Records for locating described items:

##########

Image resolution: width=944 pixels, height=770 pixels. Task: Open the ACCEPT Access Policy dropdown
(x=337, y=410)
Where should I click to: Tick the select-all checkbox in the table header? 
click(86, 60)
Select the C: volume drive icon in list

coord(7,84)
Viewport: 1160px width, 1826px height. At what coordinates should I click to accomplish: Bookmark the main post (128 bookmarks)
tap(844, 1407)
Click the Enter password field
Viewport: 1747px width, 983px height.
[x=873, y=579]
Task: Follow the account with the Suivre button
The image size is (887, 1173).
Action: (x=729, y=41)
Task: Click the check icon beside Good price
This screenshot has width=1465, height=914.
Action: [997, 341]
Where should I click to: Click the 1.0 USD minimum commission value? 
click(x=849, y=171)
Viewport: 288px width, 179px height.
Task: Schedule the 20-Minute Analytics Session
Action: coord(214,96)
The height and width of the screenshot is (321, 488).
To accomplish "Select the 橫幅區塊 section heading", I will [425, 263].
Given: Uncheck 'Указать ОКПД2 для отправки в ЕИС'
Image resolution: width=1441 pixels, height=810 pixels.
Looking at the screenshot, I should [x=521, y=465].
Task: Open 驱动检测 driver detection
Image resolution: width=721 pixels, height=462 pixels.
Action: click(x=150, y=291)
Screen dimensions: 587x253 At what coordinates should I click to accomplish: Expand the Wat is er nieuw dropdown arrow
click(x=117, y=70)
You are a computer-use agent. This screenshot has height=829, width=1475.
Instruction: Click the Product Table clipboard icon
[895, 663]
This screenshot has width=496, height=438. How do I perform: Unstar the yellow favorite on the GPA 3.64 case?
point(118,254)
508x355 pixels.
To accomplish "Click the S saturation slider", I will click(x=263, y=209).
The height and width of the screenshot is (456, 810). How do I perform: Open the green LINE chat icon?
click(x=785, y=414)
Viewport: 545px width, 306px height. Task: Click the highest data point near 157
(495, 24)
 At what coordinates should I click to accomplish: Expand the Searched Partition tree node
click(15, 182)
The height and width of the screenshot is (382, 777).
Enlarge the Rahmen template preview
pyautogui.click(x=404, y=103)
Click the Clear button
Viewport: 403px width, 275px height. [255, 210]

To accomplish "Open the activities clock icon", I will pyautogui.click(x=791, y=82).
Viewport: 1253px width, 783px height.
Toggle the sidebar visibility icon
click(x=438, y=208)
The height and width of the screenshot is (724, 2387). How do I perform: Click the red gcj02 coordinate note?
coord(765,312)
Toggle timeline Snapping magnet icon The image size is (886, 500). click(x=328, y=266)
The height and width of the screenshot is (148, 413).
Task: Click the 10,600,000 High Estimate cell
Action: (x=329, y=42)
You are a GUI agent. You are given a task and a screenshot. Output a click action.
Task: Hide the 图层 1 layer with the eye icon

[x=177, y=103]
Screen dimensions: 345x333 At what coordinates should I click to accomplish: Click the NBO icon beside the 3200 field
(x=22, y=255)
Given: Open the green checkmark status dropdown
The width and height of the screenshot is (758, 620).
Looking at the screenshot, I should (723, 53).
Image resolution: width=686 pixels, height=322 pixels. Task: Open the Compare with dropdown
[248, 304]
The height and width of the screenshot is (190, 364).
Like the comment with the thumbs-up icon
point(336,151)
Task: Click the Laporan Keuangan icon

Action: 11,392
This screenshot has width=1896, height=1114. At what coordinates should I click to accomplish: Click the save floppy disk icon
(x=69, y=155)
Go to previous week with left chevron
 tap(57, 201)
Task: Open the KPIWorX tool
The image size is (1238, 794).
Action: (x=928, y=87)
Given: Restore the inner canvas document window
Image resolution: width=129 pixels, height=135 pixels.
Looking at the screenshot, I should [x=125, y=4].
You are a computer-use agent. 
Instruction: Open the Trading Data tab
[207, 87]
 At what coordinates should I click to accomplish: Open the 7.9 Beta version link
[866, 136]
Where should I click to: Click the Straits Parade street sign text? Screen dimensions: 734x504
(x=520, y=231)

##########

* **The exercise**
Return the lines of the records above exactly as they appear, beginning with the line that contains "Viewport: 1160px width, 1826px" and continuing through the line that contains "will click(x=263, y=209).", both included.

* **Response**
Viewport: 1160px width, 1826px height. At what coordinates should I click to accomplish: Bookmark the main post (128 bookmarks)
tap(844, 1407)
Click the Enter password field
Viewport: 1747px width, 983px height.
[x=873, y=579]
Task: Follow the account with the Suivre button
The image size is (887, 1173).
Action: (x=729, y=41)
Task: Click the check icon beside Good price
This screenshot has width=1465, height=914.
Action: [997, 341]
Where should I click to: Click the 1.0 USD minimum commission value? 
click(x=849, y=171)
Viewport: 288px width, 179px height.
Task: Schedule the 20-Minute Analytics Session
Action: coord(214,96)
The height and width of the screenshot is (321, 488).
To accomplish "Select the 橫幅區塊 section heading", I will [425, 263].
Given: Uncheck 'Указать ОКПД2 для отправки в ЕИС'
Image resolution: width=1441 pixels, height=810 pixels.
Looking at the screenshot, I should [x=521, y=465].
Task: Open 驱动检测 driver detection
Image resolution: width=721 pixels, height=462 pixels.
Action: click(x=150, y=291)
Screen dimensions: 587x253 At what coordinates should I click to accomplish: Expand the Wat is er nieuw dropdown arrow
click(x=117, y=70)
You are a computer-use agent. This screenshot has height=829, width=1475.
Instruction: Click the Product Table clipboard icon
[895, 663]
This screenshot has width=496, height=438. How do I perform: Unstar the yellow favorite on the GPA 3.64 case?
point(118,254)
508x355 pixels.
To accomplish "Click the S saturation slider", I will click(x=263, y=209).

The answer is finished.